**EXCERPTED TEXT:**
European Space Agency

FIRST: the Far-InfraRed and Submillimetre Telescope

G. Pilbratt

FIRST homepage

The Far-InfraRed and Submillimetre Telescope (FIRST) was selected as Cornerstone 4 (CS4) in ESA's Horizon 2000 long-term science plan by the Science Programme Committee in November 1993. It is an observatory-type mission targetting 85-900 µm, with emphasis on the shorter wavelengths. This region of the spectrum is primarily sensitive to continuum and line radiation from relatively cool, diffuse media, such as interstellar and circumstellar dust and gas. Black bodies at 5-50 K peak here, and gases of between 10 K and a few hundred kelvin emit their brightest molecular and atomic emission lines in this wavelength range. Broadband thermal radiation from small dust grains is the most common continuum emission process in this band.

These low temperatures are a characteristic of a significant fraction of the visible mass in the Universe, including dense interstellar clouds and embedded protostellar condensations, planets, comets, outer atmospheres of evolved, cool stars and nuclei of active galaxies. As galaxies in the early Universe generally had a larger fraction of interstellar matter than present-day galaxies, it is very likely that such objects are very prominent in the far-IR and sub-mm band. The key scientific topics to be addressed by FIRST include:

The mission selected for implementation as CS4 was based on the outcome of an industrial study performed in 1992/93. It employed a spacecraft carrying a payload module (PLM) with a 3 m diameter Cassegrain telescope inside a sunshade and a 4.5 K science payload environment created by mechanical cryocoolers, and a service module (SVM) providing the necessary infrastructure.

As the selected mission was costed over budget, the prime motivation for subsequent work has been to refine the FIRST concept in such a way as to lower the overall mission cost to fit within the cornerstone allocation without negatively impacting its science capabilities. This has included technical development of identified critical technologies and a reassessment of the cryostat vs cryo-cooler choice in the light of the developments on both fronts since the CS4 decision, as well as studying operational aspects and possibilities of international collaboration.

**GIVEN INFORMATION:**
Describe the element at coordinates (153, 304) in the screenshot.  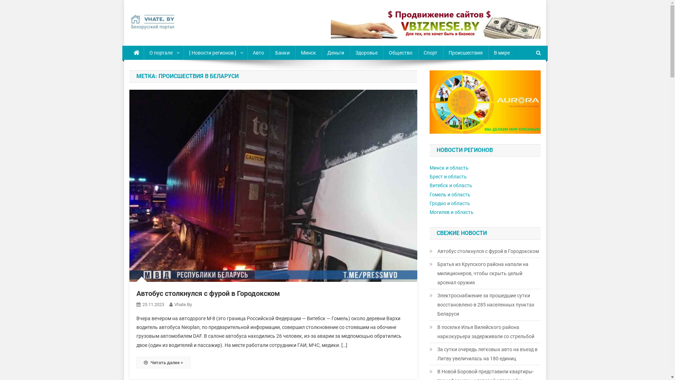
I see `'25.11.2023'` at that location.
...
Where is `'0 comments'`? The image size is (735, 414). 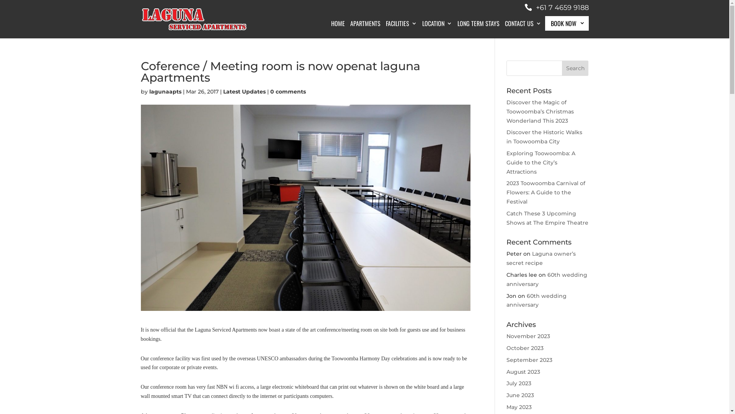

**DIRECTIONS FOR THIS TASK:** Copy word for word the part of the FIRST telescope text from "The mission selected" to "the necessary infrastructure.". The listing has no connection to the FIRST telescope text.

**OUTPUT:**
The mission selected for implementation as CS4 was based on the outcome of an industrial study performed in 1992/93. It employed a spacecraft carrying a payload module (PLM) with a 3 m diameter Cassegrain telescope inside a sunshade and a 4.5 K science payload environment created by mechanical cryocoolers, and a service module (SVM) providing the necessary infrastructure.